I've been asked this a lot in the past few days.
Short answer - No. Our relationship is actually legal under this decision.
Chief Justice Bauman's decision managed to give everyone something, nobody everything and rallied the troops from the sideline groups that stood by and said it had no impact on them. That is a victory for Canadians in general and a step forward in the process of having judicial change and social change have more than a passing acquaintance.
Long Answer - Chief Justice Bauman upheld s 293 of the Criminal Code of Canada or the Polygamy Law saying that while it infringed on various charter rights that was okay considering that preventing harms to children was a higher priority. He also interpreted a definition to terms like "conjugal union" and "marriage". He said that a "conjugal union" of concern to this law was one where a "sanctioning event" had occurred officiated by an authority and recognized by the community as the starting point of recognition of the "marriage". Polyamorous relationships he saw as ones where no such event was an essential belief for the relationship to exist and that common law unions were not included in conjugal union by virtue of his interpretation. He did not agree that marriage should fall under the charter definitions for freedom of expression either.
And that means what? That means that the triad household in which I live is excluded and perfectly legal but a similar family who has had say a Wiccan handfasting complete with Priest who is licensed under BC law to perform weddings would likely be considered in violation of the law whether they are polygynous (one man with several wives), polyandrous (one woman with several husbands) or several people of same gender. The licensed official would be in violation and any guests would also be implicated in the offense.
I appreciated this clarification. I've been saying for years that this law includes a lot more people that the FLDS families at Bountiful. And now that the judge has clarified this we have other groups getting into the frey of conversation in the media and behind the scenes. What? You can't include US in this...it is about those people at Bountiful. Well no it ain't. It is about tarnishing a whole lot of people in families that are healthy and empowering households with a wide brush so that we can help a small group of women and children who are under the harmful and unrighteous dominion of a handful of men. A very noble intent but is it worth it? Chief Justice Bauman and lots of other people think that sparing one child these kind of harms is worth it. I'm inclined to agree. If, that is, I was convinced prosecuting under this law could be an effective remedy to the harms and abuse that was described in the court proceedings, I'd say go for it too. Unfortunately that is not the case in the history of this law.
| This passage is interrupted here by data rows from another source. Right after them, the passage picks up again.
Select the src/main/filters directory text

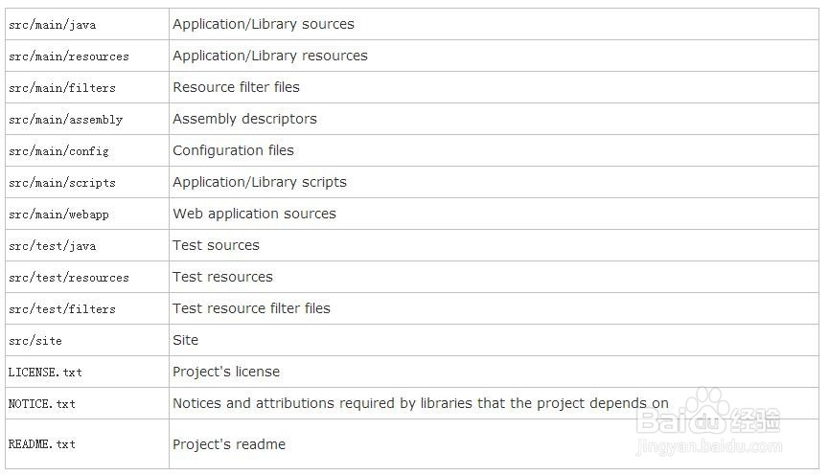(61, 88)
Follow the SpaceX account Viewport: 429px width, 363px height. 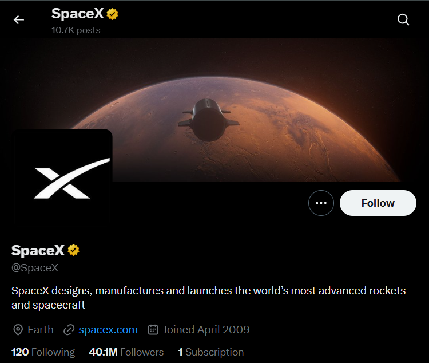coord(378,203)
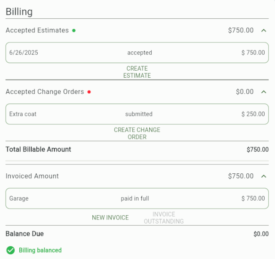The height and width of the screenshot is (259, 275).
Task: Click the Invoiced Amount heading
Action: tap(32, 176)
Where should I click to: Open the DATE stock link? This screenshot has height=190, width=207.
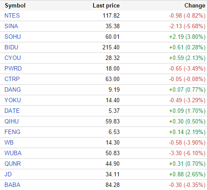12,111
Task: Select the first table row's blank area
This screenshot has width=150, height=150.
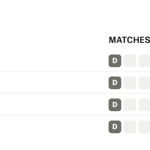Action: (54, 61)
Chief Justice Bauman places a great deal of trust in the abilities of police and ministry officials to parse the culture of Bountiful and break through the silence of fear. His interpretation gives them the approval to proceed but really doesn't give them much help in being any more successful at getting convictions than prior to his decision. That victims will be any more likely to come forward because of this decision and provide evidence such that prosecutions will be successful is a dream that can not be substantiated by anyone who has worked with battered women and abused children. Add to this the idea of betrayal of God, family and implicating oneself in a crime.
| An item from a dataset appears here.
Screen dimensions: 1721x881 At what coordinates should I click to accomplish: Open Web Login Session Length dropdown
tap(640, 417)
If you want to save the women and children at Bountiful, you have to help them understand the idea of unrighteous dominion (where the man given authority over you can be unworthy of that authority by virtue of his behaviour and motivations and in fact NOT acting as God has approved) and that they can be true to their faith in an empowering and respectful relationship. They must be reminded that they also have God's gift of agency - the right to choose between right or wrong for themselves as individuals. God desires happiness and fulfilled potential for all according to their own beliefs. This happens between their ears and not in a court room.
Perhaps this law needs a family mediation component where rather than a prison term, a Judge might sentence the multi-partnered adults to counselling with a polyamory friendly professional or attendance at a women's group teaching co-dependency recovery and self-esteem empowerment. Perhaps evidence of harms ought to be another qualifier in the interpretation of whether or not an offense had occurred and conditional for a conviction.
Whatever the end result, few of the parties are completely satisfied with the ruling and there is a good possibility of appeal. To resolve problems at Bountiful, we need more than an exterior hue and cry. Like any situation of domestic abuse the best cure and only effective cure comes from the people in the situation when they are ready and willing to make changes. Saying that they are all brainwashed is offensive and not conducive to resolving the situation either.
It will takes more than police and ministry intervention to convince any abused woman that she is worth loving and has an obligation to be proactive in finding her own happiness and happiness for her children. Ask anyone who works in a women's transition house about how many women from the general population of any city never quite get that message.
Chief Justice Bauman clearly doesn't want these women and children lost in the battle for rights of the adults and yet it is asking way to much of this law and the limited support resources available for those same children in the aftermath of any prosecutions of those same women implicated by their husbands.